However this is something that I doubt that Mathew Gilmore would agree with, given his conduct as moderator of HNet. I figured, why not let the people of the list know about what was going on with the planning of the South Capitol Street corridor, particularly the "Mall" for South Capitol that was promoted by the U.S. National Capital Planning Commission "Extending the Legacy" program, yet unreported by the lamestream news media and the "environmentalist" organizations. So I sent to his his a notification of my web site about this matter for dissemination through the list serve (as such contains a good number of people from Washington, D.C.- including those interested in the history of the city's planning).

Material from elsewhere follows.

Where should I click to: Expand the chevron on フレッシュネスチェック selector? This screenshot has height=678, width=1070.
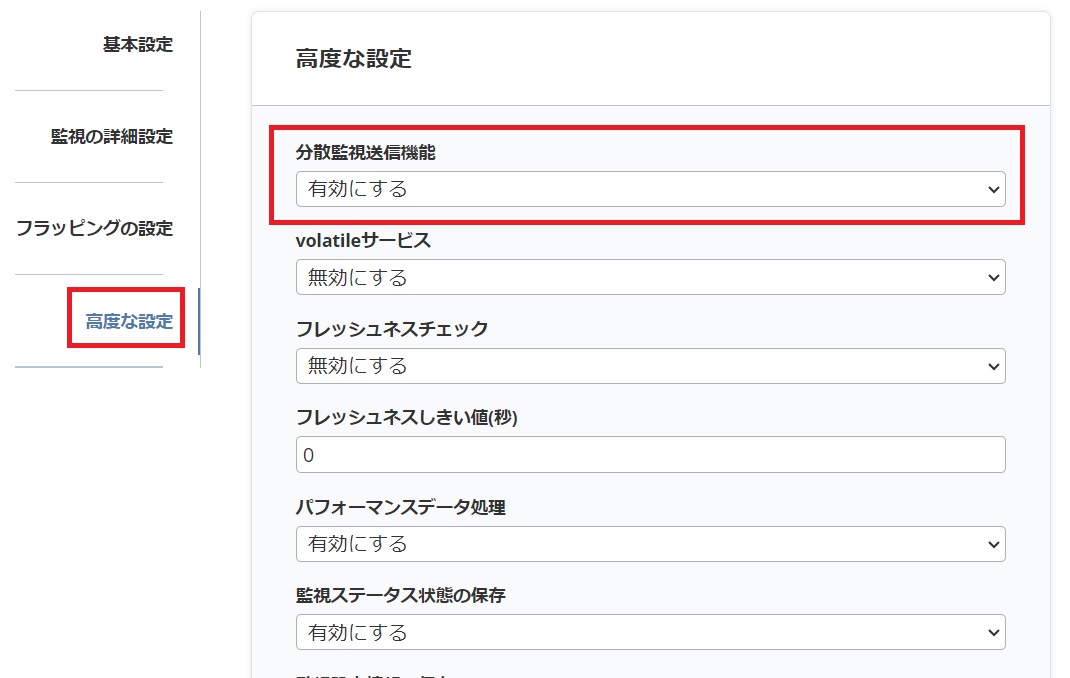(x=992, y=366)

He sent me a reply that blogs were not good and that his History list serve has a policy of not citing blogs as a rule. Say what? A simple search of the MG H list reveals this was NOT so, as Gilmore included earlier blog cites from Richard Layman’s Urban Places Urban Spaces. According to Gilmore:
Blogs are “ephemeral”
In 1456 Gutenberg, with borrowed funds, set up another press. From this he issued, in that year or the next, what has been generally considered his first type-printed book, the famous and beautiful “Gutenberg Bible” a majestic folio of 1,282 large double-columned pages. In 1462
Doubtless his use of movable type would have been developed by others had he never been born; it was an obvious demand of the times; this is true of most inventions. A letter written in 1470 by Guillaume Fichet of Paris suggests how enthusiastically the invention was welcomed: “There has been discovered in Germany a wonderful new method for the production of books, and those who have mastered the art are taking it from Mainz out onto the world … The light of this discovery will spread from Germany to all parts of the earth.” But not all welcomed it. Copyists protested that printing would destroy their means of livelihood; aristocrats opposed it as a mechanical vulgarization, and feared that it would lower the value of their manuscript libraries; statesmen and clergy distrusted it as a possible vehicle of subversive ideas.
(Durant p 159)
Mathew Gilmore’s stated attitude to me towards blogs and indeed the very issue of the conflict between St. Vincent de Paul Church and NCPC’s concept for a South Capitol Mall spurred would make me think. Why would someone into history adopt such a parochial rule that would be laughed at in hindsight? And why would someone take such a stance strictly against moving this church a few hundred feet east to accommodate the new park land keeping its historic positioning at South Capitol’s intersection on M Street SE, as if a traffic clogged 6 or 8 lane surface street with traffic lights and narrow sidewalks provides a more dignified setting then a park. Especially when Roman Catholic hierarchy has no problems demolishing church structures over the wished of the parishioners (and I have yet to see or hear any protesters demanding that St. Vincent de Paul Church should not be moved at all).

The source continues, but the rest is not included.